Exercise requirements » Rewrite every line of text in the records below as a JSON list of strings, with one string per line and blank lines left out. Do not include the pictures.

Screen grounding examples »
● ● ● ● ● ● ●
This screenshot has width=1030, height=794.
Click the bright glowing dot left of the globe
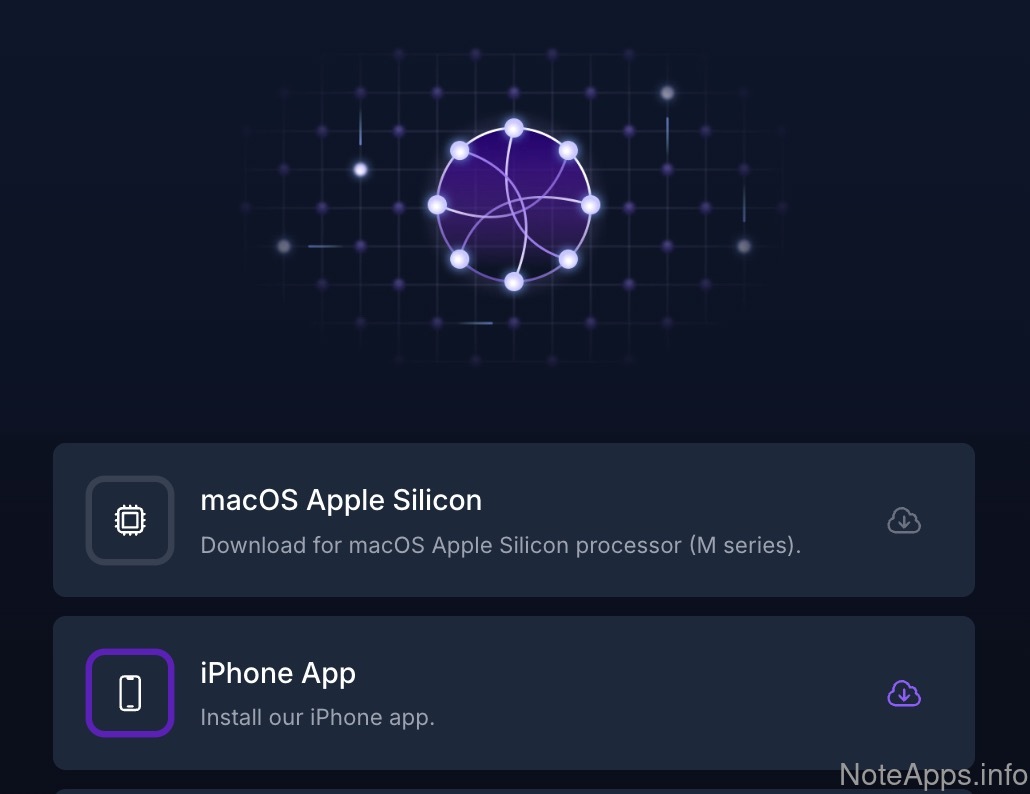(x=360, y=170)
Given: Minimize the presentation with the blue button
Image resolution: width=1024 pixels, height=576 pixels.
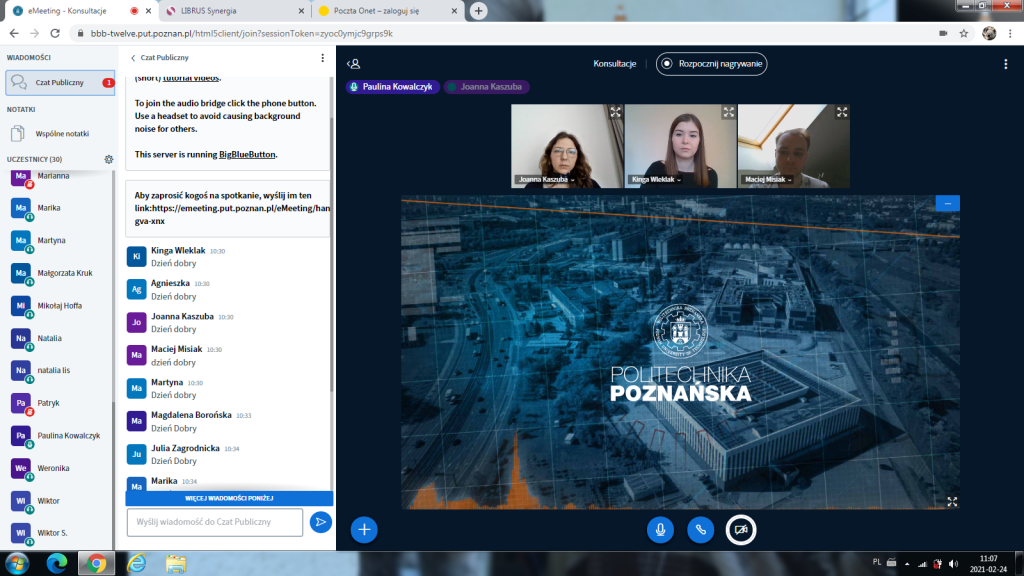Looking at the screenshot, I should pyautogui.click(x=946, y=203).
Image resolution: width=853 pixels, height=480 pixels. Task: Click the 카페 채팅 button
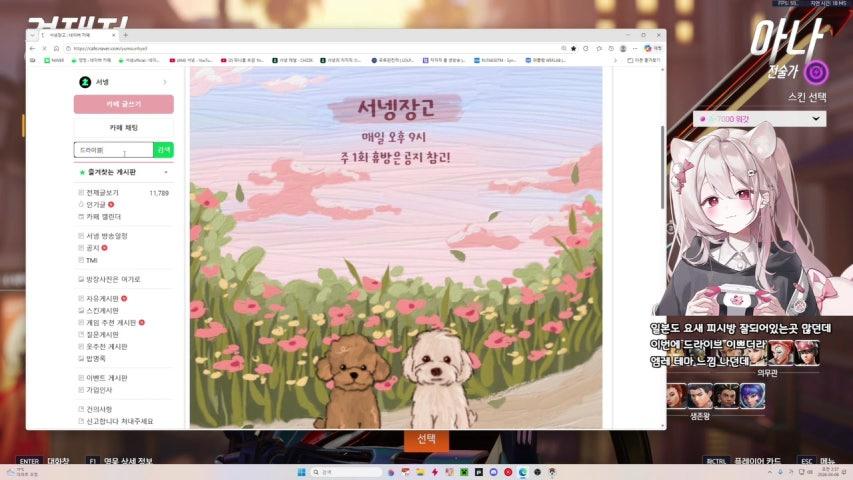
● ● ● ● ● ● ●
Final result »
[
  "This screenshot has width=1030, height=794.",
  "Click the bright glowing dot left of the globe",
  "(x=360, y=170)",
  "Given: Minimize the presentation with the blue button",
  "Image resolution: width=1024 pixels, height=576 pixels.",
  "Looking at the screenshot, I should pyautogui.click(x=946, y=203).",
  "Image resolution: width=853 pixels, height=480 pixels. Task: Click the 카페 채팅 button"
]